Something As Beautiful As Their Love

Wyatt Adams

Today we had the opportunity to visit the Taj Mahal in the early morning. My classmate Peter and I woke up at 5:15am in order to meet with the group in the lobby at 5:25am. Once we arrived at the Taj Mahal, we got off our bus and onto other vehicles that were like extended golf carts. These extended golf carts took us to the entrance to the Taj Mahal, where we then had to wait in line for roughly 40 minutes. The cause for the long wait was partly because it was not open yet and also because the security checkpoint was slow. By the time we all made it through security it was around 7:30am. 

Before getting to the actual Taj Mahal, you get to the Taj Mahal Courtyard which is a large square shaped area that has a huge gate that leads to the Taj Mahal. Up until that point, you could only see the very top of the Taj Mahal, so there is a lot of built up anticipation as you walk through the gate. Normally, I am not easily impressed by architecture and buildings, but the Taj Mahal was one of the few buildings that did impress me. Not only is it massive and so much to take in from afar, but when you get closer you see all the fine details that were put into the building and it is even more spectacular. Not only are the paint patterns all along the walls and ceilings eye-catching and captivating, there are also hand carved shapes in the marble all around the Taj Mahal which are even more impressive.

========================================================================

_PROBLEM STATEMENT_. Reproduce word for word the stretch of the Taj Mahal piece starting at "Something As Beautiful" and ending at "was around 7:30am.".

_INFORMATION SHOWN_.
========================================================================

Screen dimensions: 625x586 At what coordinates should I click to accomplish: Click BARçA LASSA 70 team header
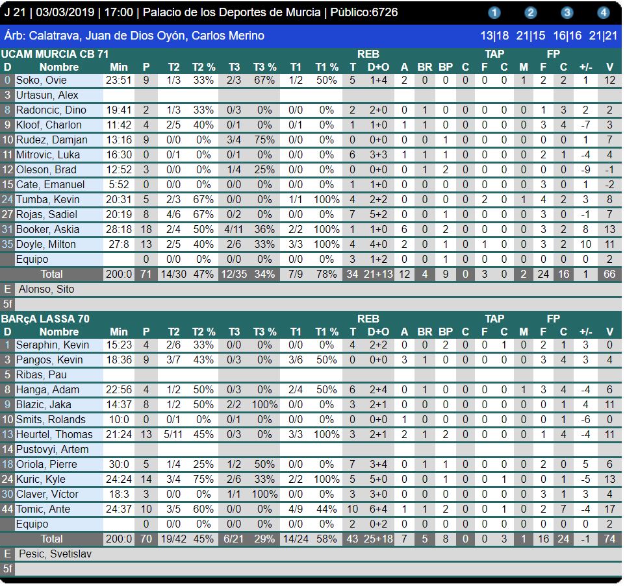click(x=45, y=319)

========================================================================

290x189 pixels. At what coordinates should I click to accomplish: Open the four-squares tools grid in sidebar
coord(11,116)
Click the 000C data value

========================================================================

_OUTPUT FOR THIS TASK_.
Something As Beautiful As Their Love

Wyatt Adams

Today we had the opportunity to visit the Taj Mahal in the early morning. My classmate Peter and I woke up at 5:15am in order to meet with the group in the lobby at 5:25am. Once we arrived at the Taj Mahal, we got off our bus and onto other vehicles that were like extended golf carts. These extended golf carts took us to the entrance to the Taj Mahal, where we then had to wait in line for roughly 40 minutes. The cause for the long wait was partly because it was not open yet and also because the security checkpoint was slow. By the time we all made it through security it was around 7:30am.